Work required: Please give the data again in full, precisely as it is written.

======== Excerpted records ========

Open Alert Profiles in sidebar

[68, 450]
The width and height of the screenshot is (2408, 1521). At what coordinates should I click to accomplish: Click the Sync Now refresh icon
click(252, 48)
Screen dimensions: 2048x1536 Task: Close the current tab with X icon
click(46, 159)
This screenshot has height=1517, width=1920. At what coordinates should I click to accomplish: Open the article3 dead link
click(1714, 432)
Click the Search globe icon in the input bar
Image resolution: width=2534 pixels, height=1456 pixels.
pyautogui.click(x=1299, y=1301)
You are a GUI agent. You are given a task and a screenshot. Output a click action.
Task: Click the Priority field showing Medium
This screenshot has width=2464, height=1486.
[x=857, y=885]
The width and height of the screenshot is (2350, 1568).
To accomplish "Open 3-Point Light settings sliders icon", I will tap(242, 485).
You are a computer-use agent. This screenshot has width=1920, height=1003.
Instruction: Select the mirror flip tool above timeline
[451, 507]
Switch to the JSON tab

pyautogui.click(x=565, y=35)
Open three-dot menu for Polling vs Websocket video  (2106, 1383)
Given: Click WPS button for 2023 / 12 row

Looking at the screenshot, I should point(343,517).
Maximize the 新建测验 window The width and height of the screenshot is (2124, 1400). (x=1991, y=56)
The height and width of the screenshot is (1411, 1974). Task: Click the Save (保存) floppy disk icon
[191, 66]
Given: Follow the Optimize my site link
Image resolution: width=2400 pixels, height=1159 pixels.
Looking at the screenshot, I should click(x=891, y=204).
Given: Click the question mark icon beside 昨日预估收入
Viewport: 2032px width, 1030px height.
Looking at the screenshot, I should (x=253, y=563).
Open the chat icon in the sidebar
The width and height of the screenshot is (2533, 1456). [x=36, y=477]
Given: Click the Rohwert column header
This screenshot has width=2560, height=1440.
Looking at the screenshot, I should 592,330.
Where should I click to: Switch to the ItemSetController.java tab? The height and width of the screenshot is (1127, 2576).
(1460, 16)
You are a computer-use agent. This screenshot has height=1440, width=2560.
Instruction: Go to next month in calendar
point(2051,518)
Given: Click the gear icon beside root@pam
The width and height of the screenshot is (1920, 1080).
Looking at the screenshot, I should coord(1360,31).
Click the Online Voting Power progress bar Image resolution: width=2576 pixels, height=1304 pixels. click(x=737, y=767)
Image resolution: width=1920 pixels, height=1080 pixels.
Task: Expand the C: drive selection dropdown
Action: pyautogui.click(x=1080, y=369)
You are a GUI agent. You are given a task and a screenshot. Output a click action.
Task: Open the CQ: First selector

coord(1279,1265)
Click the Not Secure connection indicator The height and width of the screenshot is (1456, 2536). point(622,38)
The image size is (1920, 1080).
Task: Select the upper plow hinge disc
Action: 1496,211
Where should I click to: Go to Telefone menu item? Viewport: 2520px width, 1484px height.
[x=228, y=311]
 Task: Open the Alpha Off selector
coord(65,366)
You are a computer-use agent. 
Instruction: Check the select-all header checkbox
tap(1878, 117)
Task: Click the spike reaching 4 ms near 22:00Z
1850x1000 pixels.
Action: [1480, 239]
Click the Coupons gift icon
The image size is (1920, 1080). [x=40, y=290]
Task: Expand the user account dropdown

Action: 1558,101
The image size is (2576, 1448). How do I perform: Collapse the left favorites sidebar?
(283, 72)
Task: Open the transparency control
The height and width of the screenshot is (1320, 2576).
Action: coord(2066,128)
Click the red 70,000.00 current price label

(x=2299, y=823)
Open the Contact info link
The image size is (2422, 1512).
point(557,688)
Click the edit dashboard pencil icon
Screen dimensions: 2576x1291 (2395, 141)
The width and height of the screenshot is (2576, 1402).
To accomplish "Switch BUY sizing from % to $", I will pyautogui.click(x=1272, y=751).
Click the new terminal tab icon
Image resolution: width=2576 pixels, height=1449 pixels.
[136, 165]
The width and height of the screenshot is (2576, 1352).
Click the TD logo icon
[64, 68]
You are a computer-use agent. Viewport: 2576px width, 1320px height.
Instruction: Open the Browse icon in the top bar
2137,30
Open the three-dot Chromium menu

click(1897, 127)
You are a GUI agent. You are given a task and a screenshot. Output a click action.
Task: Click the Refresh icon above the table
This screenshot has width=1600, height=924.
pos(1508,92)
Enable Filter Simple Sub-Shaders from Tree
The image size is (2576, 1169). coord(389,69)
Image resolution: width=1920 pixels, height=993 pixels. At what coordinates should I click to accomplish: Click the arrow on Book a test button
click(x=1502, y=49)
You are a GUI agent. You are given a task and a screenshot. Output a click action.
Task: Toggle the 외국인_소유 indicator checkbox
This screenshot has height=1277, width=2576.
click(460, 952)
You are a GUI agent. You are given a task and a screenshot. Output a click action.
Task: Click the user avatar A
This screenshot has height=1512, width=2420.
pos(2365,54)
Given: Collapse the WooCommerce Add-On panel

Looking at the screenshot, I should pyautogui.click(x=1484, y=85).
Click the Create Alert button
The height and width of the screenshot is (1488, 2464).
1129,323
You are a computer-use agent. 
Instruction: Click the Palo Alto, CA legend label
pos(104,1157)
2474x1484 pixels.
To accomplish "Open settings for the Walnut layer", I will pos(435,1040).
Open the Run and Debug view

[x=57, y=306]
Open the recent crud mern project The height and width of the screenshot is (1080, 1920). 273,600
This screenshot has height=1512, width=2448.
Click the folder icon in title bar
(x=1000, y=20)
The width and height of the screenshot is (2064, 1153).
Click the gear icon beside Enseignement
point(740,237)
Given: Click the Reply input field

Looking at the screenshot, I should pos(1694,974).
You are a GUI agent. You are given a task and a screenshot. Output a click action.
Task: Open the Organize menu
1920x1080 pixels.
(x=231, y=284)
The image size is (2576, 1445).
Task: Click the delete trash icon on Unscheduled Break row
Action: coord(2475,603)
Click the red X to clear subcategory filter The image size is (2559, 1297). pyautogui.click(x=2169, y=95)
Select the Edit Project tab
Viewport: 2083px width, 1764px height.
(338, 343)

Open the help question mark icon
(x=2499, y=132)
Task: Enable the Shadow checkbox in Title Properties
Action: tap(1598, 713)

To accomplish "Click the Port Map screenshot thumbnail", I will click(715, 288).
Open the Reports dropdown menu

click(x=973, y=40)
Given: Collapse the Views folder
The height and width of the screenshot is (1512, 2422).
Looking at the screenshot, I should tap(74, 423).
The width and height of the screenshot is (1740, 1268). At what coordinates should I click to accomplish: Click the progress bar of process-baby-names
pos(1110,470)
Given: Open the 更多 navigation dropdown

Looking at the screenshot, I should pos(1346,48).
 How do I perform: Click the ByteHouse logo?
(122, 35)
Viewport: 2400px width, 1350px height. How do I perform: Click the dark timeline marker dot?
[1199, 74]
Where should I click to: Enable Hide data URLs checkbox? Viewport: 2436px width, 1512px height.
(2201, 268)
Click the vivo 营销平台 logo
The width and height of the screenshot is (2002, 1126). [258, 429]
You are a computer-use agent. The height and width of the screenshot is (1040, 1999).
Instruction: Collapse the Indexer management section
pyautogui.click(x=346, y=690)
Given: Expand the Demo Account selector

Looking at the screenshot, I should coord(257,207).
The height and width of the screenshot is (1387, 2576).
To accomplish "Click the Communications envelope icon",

========

Your response:
Open Alert Profiles in sidebar

[68, 450]
The width and height of the screenshot is (2408, 1521). At what coordinates should I click to accomplish: Click the Sync Now refresh icon
click(252, 48)
Screen dimensions: 2048x1536 Task: Close the current tab with X icon
click(46, 159)
This screenshot has height=1517, width=1920. At what coordinates should I click to accomplish: Open the article3 dead link
click(1714, 432)
Click the Search globe icon in the input bar
Image resolution: width=2534 pixels, height=1456 pixels.
pyautogui.click(x=1299, y=1301)
You are a GUI agent. You are given a task and a screenshot. Output a click action.
Task: Click the Priority field showing Medium
This screenshot has width=2464, height=1486.
[x=857, y=885]
The width and height of the screenshot is (2350, 1568).
To accomplish "Open 3-Point Light settings sliders icon", I will tap(242, 485).
You are a computer-use agent. This screenshot has width=1920, height=1003.
Instruction: Select the mirror flip tool above timeline
[451, 507]
Switch to the JSON tab

pyautogui.click(x=565, y=35)
Open three-dot menu for Polling vs Websocket video  (2106, 1383)
Given: Click WPS button for 2023 / 12 row

Looking at the screenshot, I should point(343,517).
Maximize the 新建测验 window The width and height of the screenshot is (2124, 1400). (x=1991, y=56)
The height and width of the screenshot is (1411, 1974). Task: Click the Save (保存) floppy disk icon
[191, 66]
Given: Follow the Optimize my site link
Image resolution: width=2400 pixels, height=1159 pixels.
Looking at the screenshot, I should click(x=891, y=204).
Given: Click the question mark icon beside 昨日预估收入
Viewport: 2032px width, 1030px height.
Looking at the screenshot, I should (x=253, y=563).
Open the chat icon in the sidebar
The width and height of the screenshot is (2533, 1456). [x=36, y=477]
Given: Click the Rohwert column header
This screenshot has width=2560, height=1440.
Looking at the screenshot, I should 592,330.
Where should I click to: Switch to the ItemSetController.java tab? The height and width of the screenshot is (1127, 2576).
(1460, 16)
You are a computer-use agent. This screenshot has height=1440, width=2560.
Instruction: Go to next month in calendar
point(2051,518)
Given: Click the gear icon beside root@pam
The width and height of the screenshot is (1920, 1080).
Looking at the screenshot, I should coord(1360,31).
Click the Online Voting Power progress bar Image resolution: width=2576 pixels, height=1304 pixels. click(x=737, y=767)
Image resolution: width=1920 pixels, height=1080 pixels.
Task: Expand the C: drive selection dropdown
Action: pyautogui.click(x=1080, y=369)
You are a GUI agent. You are given a task and a screenshot. Output a click action.
Task: Open the CQ: First selector

coord(1279,1265)
Click the Not Secure connection indicator The height and width of the screenshot is (1456, 2536). point(622,38)
The image size is (1920, 1080).
Task: Select the upper plow hinge disc
Action: 1496,211
Where should I click to: Go to Telefone menu item? Viewport: 2520px width, 1484px height.
[x=228, y=311]
 Task: Open the Alpha Off selector
coord(65,366)
You are a computer-use agent. 
Instruction: Check the select-all header checkbox
tap(1878, 117)
Task: Click the spike reaching 4 ms near 22:00Z
1850x1000 pixels.
Action: [1480, 239]
Click the Coupons gift icon
The image size is (1920, 1080). [x=40, y=290]
Task: Expand the user account dropdown

Action: 1558,101
The image size is (2576, 1448). How do I perform: Collapse the left favorites sidebar?
(283, 72)
Task: Open the transparency control
The height and width of the screenshot is (1320, 2576).
Action: coord(2066,128)
Click the red 70,000.00 current price label

(x=2299, y=823)
Open the Contact info link
The image size is (2422, 1512).
point(557,688)
Click the edit dashboard pencil icon
Screen dimensions: 2576x1291 (2395, 141)
The width and height of the screenshot is (2576, 1402).
To accomplish "Switch BUY sizing from % to $", I will pyautogui.click(x=1272, y=751).
Click the new terminal tab icon
Image resolution: width=2576 pixels, height=1449 pixels.
[136, 165]
The width and height of the screenshot is (2576, 1352).
Click the TD logo icon
[64, 68]
You are a computer-use agent. Viewport: 2576px width, 1320px height.
Instruction: Open the Browse icon in the top bar
2137,30
Open the three-dot Chromium menu

click(1897, 127)
You are a GUI agent. You are given a task and a screenshot. Output a click action.
Task: Click the Refresh icon above the table
This screenshot has width=1600, height=924.
pos(1508,92)
Enable Filter Simple Sub-Shaders from Tree
The image size is (2576, 1169). coord(389,69)
Image resolution: width=1920 pixels, height=993 pixels. At what coordinates should I click to accomplish: Click the arrow on Book a test button
click(x=1502, y=49)
You are a GUI agent. You are given a task and a screenshot. Output a click action.
Task: Toggle the 외국인_소유 indicator checkbox
This screenshot has height=1277, width=2576.
click(460, 952)
You are a GUI agent. You are given a task and a screenshot. Output a click action.
Task: Click the user avatar A
This screenshot has height=1512, width=2420.
pos(2365,54)
Given: Collapse the WooCommerce Add-On panel

Looking at the screenshot, I should pyautogui.click(x=1484, y=85).
Click the Create Alert button
The height and width of the screenshot is (1488, 2464).
1129,323
You are a computer-use agent. 
Instruction: Click the Palo Alto, CA legend label
pos(104,1157)
2474x1484 pixels.
To accomplish "Open settings for the Walnut layer", I will pos(435,1040).
Open the Run and Debug view

[x=57, y=306]
Open the recent crud mern project The height and width of the screenshot is (1080, 1920). 273,600
This screenshot has height=1512, width=2448.
Click the folder icon in title bar
(x=1000, y=20)
The width and height of the screenshot is (2064, 1153).
Click the gear icon beside Enseignement
point(740,237)
Given: Click the Reply input field

Looking at the screenshot, I should pos(1694,974).
You are a GUI agent. You are given a task and a screenshot. Output a click action.
Task: Open the Organize menu
1920x1080 pixels.
(x=231, y=284)
The image size is (2576, 1445).
Task: Click the delete trash icon on Unscheduled Break row
Action: coord(2475,603)
Click the red X to clear subcategory filter The image size is (2559, 1297). pyautogui.click(x=2169, y=95)
Select the Edit Project tab
Viewport: 2083px width, 1764px height.
(338, 343)

Open the help question mark icon
(x=2499, y=132)
Task: Enable the Shadow checkbox in Title Properties
Action: tap(1598, 713)

To accomplish "Click the Port Map screenshot thumbnail", I will click(715, 288).
Open the Reports dropdown menu

click(x=973, y=40)
Given: Collapse the Views folder
The height and width of the screenshot is (1512, 2422).
Looking at the screenshot, I should tap(74, 423).
The width and height of the screenshot is (1740, 1268). At what coordinates should I click to accomplish: Click the progress bar of process-baby-names
pos(1110,470)
Given: Open the 更多 navigation dropdown

Looking at the screenshot, I should pos(1346,48).
 How do I perform: Click the ByteHouse logo?
(122, 35)
Viewport: 2400px width, 1350px height. How do I perform: Click the dark timeline marker dot?
[1199, 74]
Where should I click to: Enable Hide data URLs checkbox? Viewport: 2436px width, 1512px height.
(2201, 268)
Click the vivo 营销平台 logo
The width and height of the screenshot is (2002, 1126). [258, 429]
You are a computer-use agent. The height and width of the screenshot is (1040, 1999).
Instruction: Collapse the Indexer management section
pyautogui.click(x=346, y=690)
Given: Expand the Demo Account selector

Looking at the screenshot, I should coord(257,207).
The height and width of the screenshot is (1387, 2576).
To accomplish "Click the Communications envelope icon",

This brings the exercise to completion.